My favorite books are “The 4 agreements” and “The Mastery of Love” by Don Ruiz Miguel. “The 4 agreements” lists the four rules that can positively transform your life and relationships. There are:

  1. Be impeccable with your word: Speak with integrity. Say only what you mean. Avoid using words to speak against yourself or to gossip about others. Use the power of the word in the direction of truth and love. Many of us may be aware and careful not to speak ill of others, but we may have been conditioned to keep putting ourselves down with self-critical talk cloaked as modesty. How we use our words towards ourselves is as important as how we speak of others.
  2. Don’t take anything personally: Nothing others say or do is because of you, but simply a projection of their own reality. When you are immune to the opinions and judgments of others, you will not be a victim of needless suffering.
  3. Don’t make assumptions. Find the courage to ask questions and to express what you really want. Communicate with others as clearly as you can to avoid drama and misunderstandings.
  4. Always do your best. Your best will vary from moment to moment, for example it will be different when you are sick vs. when you are healthy. Simply do your best, not more, not less, and you will avoid self-judgment and regret. Sometimes it is a good reminder for us not to try to do more than our best. We do not need to take on as our responsibility something that is not.

I find Rule 3 challenging in practice, as I am always inferring and making assumptions based on the limited information I have. I have to learn and practice to ask questions to check my assumptions, and also have to work on the skill of communicating clearly. Being open to feedback and being able to acknowledge and own mistakes goes a long way in repairing ruptures in relationships.

The book “The Mastery of Love” expounds on the above 4 agreements and illustrates how to achieve peaceful, loving and healthy relationships.

You are a person of great influence. If you could inspire a movement that would bring the most amount of good to the most amount of people, what would that be? Maybe we’ll inspire our readers to start it…

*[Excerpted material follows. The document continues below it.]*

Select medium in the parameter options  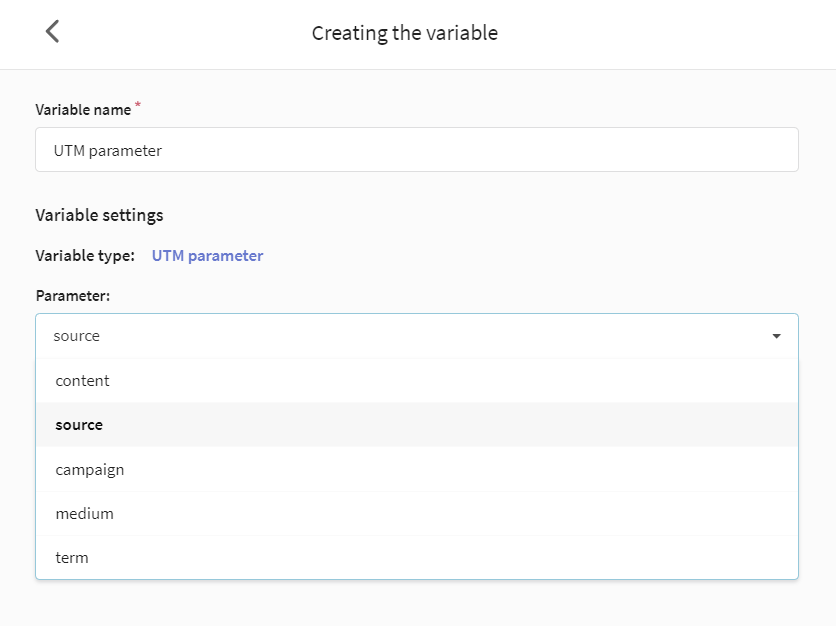[416, 513]
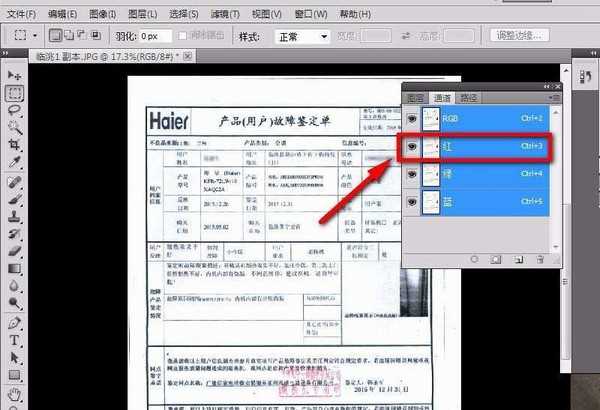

I have certainly not achieved the status of “a person of great influence” yet. However, I do have an idea of a movement that I think is much needed in these times. The idea is to have groups of people who have strong views and opinions on certain political and social issues (e.g., abortion) to make the conscious decision to listen to the other side’s point of view, simply with the intention of understanding, and then repeat what they heard. This does not mean that they now agree with the other side, but it will promote empathy on the side of the listener and validation for the speaker. To have groups where individuals check their assumptions and stereotypes of “the other” (e.g., Democrats vs. Republicans in the political sphere). It may help opposing groups realize that they have a lot more in common than they might have originally thought. The hope is that we as a society move away from the either-or arguments of tribalism, and build communities with open minds and open hearts.

Can you please give us your favorite “Life Lesson Quote” that you use to guide yourself by? Can you share how that was relevant to you in your life and how our readers might learn to live by it in theirs?

Your task is not to seek for love, but merely to seek and find all the barriers within yourself that you have built against it. — Rumi

I would generalize this to anything that we seek (success, peace, happiness) and not just love — we have built the obstacles against achieving it through the workings of our own minds, especially when our thoughts are rooted in fear. I am learning and practicing how to get out of the way and to simply be receptive to what is unfolding within and externally, without trying to control the outcomes.

The most recent example of how this has been relevant in my life is my participation in this interview.

Thank you so much for your time and for your inspiring insights!